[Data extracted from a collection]
• • •

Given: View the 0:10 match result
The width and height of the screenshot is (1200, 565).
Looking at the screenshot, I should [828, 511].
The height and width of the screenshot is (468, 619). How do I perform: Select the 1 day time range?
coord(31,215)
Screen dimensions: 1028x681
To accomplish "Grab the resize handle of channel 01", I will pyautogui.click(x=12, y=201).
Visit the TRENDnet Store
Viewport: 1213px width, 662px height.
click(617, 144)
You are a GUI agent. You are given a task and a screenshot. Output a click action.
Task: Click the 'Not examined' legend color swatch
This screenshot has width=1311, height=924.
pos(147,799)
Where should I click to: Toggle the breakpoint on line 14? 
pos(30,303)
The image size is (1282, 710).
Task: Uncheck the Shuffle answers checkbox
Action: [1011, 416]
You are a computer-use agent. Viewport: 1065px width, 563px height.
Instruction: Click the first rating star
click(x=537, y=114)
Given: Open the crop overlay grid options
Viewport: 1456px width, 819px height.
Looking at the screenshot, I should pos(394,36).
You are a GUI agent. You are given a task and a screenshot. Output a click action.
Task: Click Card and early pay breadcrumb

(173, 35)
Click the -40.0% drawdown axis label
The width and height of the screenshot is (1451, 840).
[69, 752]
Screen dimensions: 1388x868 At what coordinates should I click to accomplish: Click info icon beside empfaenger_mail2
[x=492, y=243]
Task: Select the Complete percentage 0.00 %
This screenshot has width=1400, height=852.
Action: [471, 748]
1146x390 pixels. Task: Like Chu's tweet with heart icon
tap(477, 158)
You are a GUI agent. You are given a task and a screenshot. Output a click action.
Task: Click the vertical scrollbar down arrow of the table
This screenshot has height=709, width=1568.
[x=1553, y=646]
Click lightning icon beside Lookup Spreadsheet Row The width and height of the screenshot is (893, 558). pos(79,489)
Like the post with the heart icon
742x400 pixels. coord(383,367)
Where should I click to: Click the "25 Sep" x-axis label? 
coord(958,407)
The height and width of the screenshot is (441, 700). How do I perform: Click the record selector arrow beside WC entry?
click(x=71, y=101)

• • •

** WHAT TO DO **
Output the complete data verbatim.

** WRITTEN RESPONSE **
Given: View the 0:10 match result
The width and height of the screenshot is (1200, 565).
Looking at the screenshot, I should [828, 511].
The height and width of the screenshot is (468, 619). How do I perform: Select the 1 day time range?
coord(31,215)
Screen dimensions: 1028x681
To accomplish "Grab the resize handle of channel 01", I will pyautogui.click(x=12, y=201).
Visit the TRENDnet Store
Viewport: 1213px width, 662px height.
click(617, 144)
You are a GUI agent. You are given a task and a screenshot. Output a click action.
Task: Click the 'Not examined' legend color swatch
This screenshot has width=1311, height=924.
pos(147,799)
Where should I click to: Toggle the breakpoint on line 14? 
pos(30,303)
The image size is (1282, 710).
Task: Uncheck the Shuffle answers checkbox
Action: [1011, 416]
You are a computer-use agent. Viewport: 1065px width, 563px height.
Instruction: Click the first rating star
click(x=537, y=114)
Given: Open the crop overlay grid options
Viewport: 1456px width, 819px height.
Looking at the screenshot, I should pos(394,36).
You are a GUI agent. You are given a task and a screenshot. Output a click action.
Task: Click Card and early pay breadcrumb

(173, 35)
Click the -40.0% drawdown axis label
The width and height of the screenshot is (1451, 840).
[69, 752]
Screen dimensions: 1388x868 At what coordinates should I click to accomplish: Click info icon beside empfaenger_mail2
[x=492, y=243]
Task: Select the Complete percentage 0.00 %
This screenshot has width=1400, height=852.
Action: [471, 748]
1146x390 pixels. Task: Like Chu's tweet with heart icon
tap(477, 158)
You are a GUI agent. You are given a task and a screenshot. Output a click action.
Task: Click the vertical scrollbar down arrow of the table
This screenshot has height=709, width=1568.
[x=1553, y=646]
Click lightning icon beside Lookup Spreadsheet Row The width and height of the screenshot is (893, 558). pos(79,489)
Like the post with the heart icon
742x400 pixels. coord(383,367)
Where should I click to: Click the "25 Sep" x-axis label? 
coord(958,407)
The height and width of the screenshot is (441, 700). How do I perform: Click the record selector arrow beside WC entry?
click(x=71, y=101)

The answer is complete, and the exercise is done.